- Born: November 20, 1918 [O.S. November 7] Kyiv, Ukrainian State
- Died: June 15, 2001 (aged 82) Moscow, Russia
- Resting place: Vagankovo Cemetery
- Occupation: Actor
- Years active: 1939–2001

= Mikhail Gluzsky =

Soviet actor

Mikhail Andreyevich Gluzsky (Note: Михаил Андреевич Глузский) ( – June 15, 2001) was a Soviet and Russian theater and film actor. He starred in the 1972 film, Monologue, which was entered into the 1973 Cannes Film Festival.

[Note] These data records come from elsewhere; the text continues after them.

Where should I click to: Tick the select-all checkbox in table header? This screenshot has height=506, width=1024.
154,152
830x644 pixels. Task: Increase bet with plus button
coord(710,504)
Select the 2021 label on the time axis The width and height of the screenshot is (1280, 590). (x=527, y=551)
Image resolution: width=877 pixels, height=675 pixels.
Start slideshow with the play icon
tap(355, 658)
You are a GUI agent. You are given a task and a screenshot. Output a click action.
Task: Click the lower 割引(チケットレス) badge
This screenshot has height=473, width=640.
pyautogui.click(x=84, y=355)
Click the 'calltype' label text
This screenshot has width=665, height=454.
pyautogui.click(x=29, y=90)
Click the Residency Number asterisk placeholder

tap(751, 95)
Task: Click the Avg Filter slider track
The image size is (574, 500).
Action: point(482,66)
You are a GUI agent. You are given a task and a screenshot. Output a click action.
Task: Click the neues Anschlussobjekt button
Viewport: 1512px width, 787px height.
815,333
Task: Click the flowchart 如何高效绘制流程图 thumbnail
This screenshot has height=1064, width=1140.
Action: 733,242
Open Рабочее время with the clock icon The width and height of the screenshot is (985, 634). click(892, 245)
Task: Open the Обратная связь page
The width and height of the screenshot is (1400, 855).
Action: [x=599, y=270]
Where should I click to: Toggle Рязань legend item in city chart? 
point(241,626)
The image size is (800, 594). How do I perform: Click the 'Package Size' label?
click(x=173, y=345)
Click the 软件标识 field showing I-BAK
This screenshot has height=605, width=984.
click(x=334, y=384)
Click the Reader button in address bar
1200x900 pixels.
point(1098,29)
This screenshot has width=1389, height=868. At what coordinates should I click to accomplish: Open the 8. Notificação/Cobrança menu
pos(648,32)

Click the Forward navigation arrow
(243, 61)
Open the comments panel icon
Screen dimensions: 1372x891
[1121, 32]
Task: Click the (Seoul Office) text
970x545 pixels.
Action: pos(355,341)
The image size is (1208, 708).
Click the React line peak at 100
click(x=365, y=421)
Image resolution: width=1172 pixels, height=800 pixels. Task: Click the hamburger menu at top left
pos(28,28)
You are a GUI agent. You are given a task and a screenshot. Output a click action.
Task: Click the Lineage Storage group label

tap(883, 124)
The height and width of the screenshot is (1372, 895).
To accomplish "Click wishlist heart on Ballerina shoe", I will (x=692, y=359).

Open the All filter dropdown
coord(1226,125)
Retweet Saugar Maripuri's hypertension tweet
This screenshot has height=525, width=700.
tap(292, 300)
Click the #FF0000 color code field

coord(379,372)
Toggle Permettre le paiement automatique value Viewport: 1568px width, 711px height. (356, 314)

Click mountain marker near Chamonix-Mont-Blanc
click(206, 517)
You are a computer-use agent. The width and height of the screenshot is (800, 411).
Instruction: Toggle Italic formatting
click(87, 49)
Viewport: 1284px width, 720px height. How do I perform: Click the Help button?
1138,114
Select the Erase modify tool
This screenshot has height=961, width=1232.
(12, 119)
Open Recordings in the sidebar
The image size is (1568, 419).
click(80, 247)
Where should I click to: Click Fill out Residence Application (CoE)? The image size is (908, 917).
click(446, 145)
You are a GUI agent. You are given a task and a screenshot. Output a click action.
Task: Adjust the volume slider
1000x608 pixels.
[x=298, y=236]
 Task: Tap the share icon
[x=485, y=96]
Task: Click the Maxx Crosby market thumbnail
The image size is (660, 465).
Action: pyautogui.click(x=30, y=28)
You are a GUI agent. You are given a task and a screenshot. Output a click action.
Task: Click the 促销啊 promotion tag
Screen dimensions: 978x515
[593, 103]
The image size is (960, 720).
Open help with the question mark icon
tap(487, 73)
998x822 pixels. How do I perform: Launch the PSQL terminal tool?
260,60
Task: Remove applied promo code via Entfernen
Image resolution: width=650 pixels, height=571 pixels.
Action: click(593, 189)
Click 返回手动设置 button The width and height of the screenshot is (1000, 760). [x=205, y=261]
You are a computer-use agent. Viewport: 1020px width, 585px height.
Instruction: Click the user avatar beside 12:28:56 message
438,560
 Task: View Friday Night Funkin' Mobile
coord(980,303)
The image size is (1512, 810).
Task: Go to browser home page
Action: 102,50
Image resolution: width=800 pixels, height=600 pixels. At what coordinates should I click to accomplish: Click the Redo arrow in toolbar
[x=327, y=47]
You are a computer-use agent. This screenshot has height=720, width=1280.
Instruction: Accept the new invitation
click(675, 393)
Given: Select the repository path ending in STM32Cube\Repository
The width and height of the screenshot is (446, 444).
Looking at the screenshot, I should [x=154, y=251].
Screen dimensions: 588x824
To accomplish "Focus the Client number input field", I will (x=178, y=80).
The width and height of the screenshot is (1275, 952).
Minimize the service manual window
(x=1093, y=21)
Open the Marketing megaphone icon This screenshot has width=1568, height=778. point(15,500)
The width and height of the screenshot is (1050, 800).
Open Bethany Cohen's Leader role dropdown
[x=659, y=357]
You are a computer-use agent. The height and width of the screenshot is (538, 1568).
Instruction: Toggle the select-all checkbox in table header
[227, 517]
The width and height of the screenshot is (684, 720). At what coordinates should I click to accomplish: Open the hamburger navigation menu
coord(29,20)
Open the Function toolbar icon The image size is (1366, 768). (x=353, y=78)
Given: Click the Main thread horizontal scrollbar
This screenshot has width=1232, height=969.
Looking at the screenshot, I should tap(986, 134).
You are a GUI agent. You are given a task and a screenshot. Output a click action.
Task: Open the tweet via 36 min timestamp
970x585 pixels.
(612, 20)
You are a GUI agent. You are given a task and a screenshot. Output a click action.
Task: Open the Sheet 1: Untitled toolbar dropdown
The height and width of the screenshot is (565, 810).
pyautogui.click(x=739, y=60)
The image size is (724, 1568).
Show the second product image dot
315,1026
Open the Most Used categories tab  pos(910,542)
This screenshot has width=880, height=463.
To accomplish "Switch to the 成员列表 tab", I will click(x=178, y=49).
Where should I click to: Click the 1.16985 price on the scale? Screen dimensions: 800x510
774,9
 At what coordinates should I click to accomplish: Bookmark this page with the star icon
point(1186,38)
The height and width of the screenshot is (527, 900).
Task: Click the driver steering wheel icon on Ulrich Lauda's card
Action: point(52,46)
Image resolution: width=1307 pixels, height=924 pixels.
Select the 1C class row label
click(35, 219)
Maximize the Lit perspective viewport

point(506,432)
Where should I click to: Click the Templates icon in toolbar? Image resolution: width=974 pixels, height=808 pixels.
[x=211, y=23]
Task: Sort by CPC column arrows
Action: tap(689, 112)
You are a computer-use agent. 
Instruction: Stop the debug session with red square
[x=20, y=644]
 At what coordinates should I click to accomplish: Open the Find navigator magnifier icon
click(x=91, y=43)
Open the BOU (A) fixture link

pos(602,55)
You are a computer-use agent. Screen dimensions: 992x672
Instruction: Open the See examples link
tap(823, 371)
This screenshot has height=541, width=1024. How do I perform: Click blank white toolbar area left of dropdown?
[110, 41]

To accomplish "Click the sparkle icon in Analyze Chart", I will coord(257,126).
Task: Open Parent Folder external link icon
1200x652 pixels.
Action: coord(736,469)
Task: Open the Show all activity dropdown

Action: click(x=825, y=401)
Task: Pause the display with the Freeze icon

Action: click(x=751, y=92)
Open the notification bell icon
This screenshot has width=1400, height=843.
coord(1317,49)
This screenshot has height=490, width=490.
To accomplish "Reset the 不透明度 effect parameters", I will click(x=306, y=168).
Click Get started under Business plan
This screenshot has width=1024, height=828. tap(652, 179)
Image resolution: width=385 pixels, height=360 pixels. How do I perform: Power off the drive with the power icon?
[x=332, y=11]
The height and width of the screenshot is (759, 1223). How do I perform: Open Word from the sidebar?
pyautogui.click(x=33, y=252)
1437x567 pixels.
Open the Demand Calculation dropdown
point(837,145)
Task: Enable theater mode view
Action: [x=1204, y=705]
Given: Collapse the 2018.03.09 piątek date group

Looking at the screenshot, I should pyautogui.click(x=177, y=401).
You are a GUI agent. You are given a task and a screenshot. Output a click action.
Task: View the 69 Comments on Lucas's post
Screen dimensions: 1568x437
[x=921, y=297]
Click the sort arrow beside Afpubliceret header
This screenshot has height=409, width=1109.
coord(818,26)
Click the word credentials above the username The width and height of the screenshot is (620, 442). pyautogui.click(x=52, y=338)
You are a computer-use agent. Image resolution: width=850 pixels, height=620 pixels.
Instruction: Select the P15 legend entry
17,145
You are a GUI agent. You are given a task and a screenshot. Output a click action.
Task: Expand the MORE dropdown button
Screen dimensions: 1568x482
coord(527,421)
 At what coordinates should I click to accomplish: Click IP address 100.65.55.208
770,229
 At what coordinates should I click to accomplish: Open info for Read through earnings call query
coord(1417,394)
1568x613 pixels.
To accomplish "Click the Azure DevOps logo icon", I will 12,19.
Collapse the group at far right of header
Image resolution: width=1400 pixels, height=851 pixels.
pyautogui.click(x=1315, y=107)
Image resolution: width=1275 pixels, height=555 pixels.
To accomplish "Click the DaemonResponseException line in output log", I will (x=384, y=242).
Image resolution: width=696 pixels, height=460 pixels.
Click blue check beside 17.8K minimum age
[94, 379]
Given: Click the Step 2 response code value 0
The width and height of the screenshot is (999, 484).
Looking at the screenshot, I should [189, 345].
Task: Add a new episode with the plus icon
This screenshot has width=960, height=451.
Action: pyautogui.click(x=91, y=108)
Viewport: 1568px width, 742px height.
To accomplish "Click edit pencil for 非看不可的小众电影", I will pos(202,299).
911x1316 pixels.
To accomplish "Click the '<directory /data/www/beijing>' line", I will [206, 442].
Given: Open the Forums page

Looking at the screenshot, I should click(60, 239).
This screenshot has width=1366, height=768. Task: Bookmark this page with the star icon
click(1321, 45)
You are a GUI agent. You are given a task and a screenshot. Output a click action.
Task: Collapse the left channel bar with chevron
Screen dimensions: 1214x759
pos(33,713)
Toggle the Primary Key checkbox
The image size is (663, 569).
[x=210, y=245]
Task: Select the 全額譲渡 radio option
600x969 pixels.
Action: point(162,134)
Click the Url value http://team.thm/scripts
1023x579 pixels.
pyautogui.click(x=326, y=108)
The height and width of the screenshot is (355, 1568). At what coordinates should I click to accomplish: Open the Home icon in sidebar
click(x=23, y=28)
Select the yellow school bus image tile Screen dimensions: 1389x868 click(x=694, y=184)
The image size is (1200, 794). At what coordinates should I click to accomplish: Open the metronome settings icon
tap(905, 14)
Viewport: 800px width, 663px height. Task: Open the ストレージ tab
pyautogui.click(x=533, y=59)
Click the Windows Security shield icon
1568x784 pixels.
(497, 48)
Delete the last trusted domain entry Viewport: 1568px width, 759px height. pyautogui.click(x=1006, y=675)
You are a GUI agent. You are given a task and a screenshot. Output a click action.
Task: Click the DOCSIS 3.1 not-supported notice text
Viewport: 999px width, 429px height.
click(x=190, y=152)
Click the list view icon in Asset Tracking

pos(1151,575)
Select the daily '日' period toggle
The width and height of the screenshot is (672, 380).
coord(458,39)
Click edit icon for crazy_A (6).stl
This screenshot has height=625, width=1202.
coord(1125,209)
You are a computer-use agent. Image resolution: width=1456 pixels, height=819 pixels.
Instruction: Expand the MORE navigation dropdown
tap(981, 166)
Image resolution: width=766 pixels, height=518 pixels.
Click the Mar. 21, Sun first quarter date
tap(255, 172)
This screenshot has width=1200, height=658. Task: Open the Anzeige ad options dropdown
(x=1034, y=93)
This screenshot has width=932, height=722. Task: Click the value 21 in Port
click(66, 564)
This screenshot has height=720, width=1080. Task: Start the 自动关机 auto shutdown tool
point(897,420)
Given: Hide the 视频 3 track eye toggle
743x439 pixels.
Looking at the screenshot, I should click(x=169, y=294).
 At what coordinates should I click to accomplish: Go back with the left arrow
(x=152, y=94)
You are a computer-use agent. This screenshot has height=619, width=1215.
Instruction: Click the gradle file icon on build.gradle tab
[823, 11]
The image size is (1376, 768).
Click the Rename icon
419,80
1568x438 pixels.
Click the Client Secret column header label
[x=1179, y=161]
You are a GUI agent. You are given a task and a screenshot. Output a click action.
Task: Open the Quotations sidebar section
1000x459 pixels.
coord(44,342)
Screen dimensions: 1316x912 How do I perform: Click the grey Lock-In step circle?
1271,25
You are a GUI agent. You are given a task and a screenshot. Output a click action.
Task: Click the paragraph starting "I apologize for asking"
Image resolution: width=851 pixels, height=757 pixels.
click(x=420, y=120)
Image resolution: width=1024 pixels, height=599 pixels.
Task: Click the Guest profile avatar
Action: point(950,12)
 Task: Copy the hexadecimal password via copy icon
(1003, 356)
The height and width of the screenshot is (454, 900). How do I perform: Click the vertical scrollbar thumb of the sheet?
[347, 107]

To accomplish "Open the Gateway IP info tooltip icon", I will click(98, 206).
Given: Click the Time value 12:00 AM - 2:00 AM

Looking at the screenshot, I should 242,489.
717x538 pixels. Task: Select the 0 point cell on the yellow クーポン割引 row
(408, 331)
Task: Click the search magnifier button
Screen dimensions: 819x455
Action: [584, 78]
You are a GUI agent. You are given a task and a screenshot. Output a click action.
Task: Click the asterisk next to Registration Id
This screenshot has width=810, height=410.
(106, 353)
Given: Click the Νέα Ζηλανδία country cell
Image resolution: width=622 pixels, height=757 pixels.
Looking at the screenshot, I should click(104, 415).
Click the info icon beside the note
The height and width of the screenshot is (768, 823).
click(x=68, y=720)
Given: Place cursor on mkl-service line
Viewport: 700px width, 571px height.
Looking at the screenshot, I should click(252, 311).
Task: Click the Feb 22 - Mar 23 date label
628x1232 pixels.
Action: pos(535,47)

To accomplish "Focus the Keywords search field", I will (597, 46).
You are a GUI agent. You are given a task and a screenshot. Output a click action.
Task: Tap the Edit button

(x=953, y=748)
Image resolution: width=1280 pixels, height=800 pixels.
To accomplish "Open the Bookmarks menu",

An actor in more than 130 films between his film debut in 1939 and his death in 2001, he was named a People's Artist of the USSR in 1983.

==Biography==
Mikhail Andreyevich Gluzsky was born in Kyiv in 1918, in the short-lived Ukrainian State. He worked at a factory before World War II and made his film debut as a Mosfilm acting studio student, appearing in diverse episodic roles in Grigori Roshal's The Oppenheim Family, Konstantin Yudin's A Girl with a Temper, and Vsevolod Pudovkin's Minin and Pozharsky in 1939. He graduated from the studio in 1940 and joined the troupe of the Central Theater of the Red Army, fought as a soldier in World War II, and worked in Moscow after his discharge. His prolific career in film reached its height during the post-war period.

Gluzsky often appeared in the role of a headstrong leader but also successfully took on the depiction of reflective intellectuals. Awarded the title of honor of People's Artist of the USSR in 1983, he headed the acting workshop of the All-Union State Institute of Cinematography from 1988 to 1996.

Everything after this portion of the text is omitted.